### STORED RECORDS ###
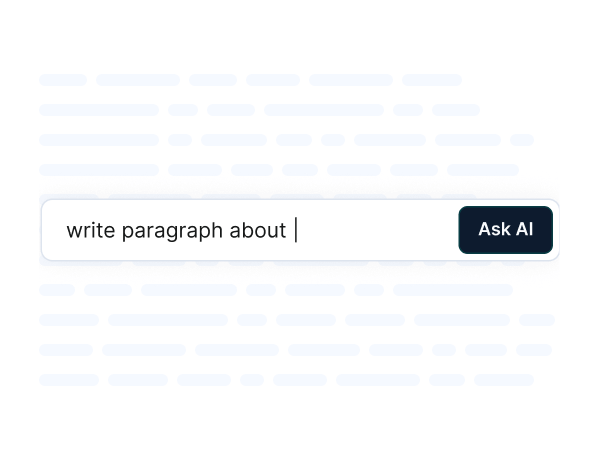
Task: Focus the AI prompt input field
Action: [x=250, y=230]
###
### STORED RECORDS ###
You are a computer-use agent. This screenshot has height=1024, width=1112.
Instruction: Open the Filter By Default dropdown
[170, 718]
###
PROBLEM DESCRIPTION: Please gather every line above that contains the word "input" and copy each one in full.

FULL ANSWER:
Task: Focus the AI prompt input field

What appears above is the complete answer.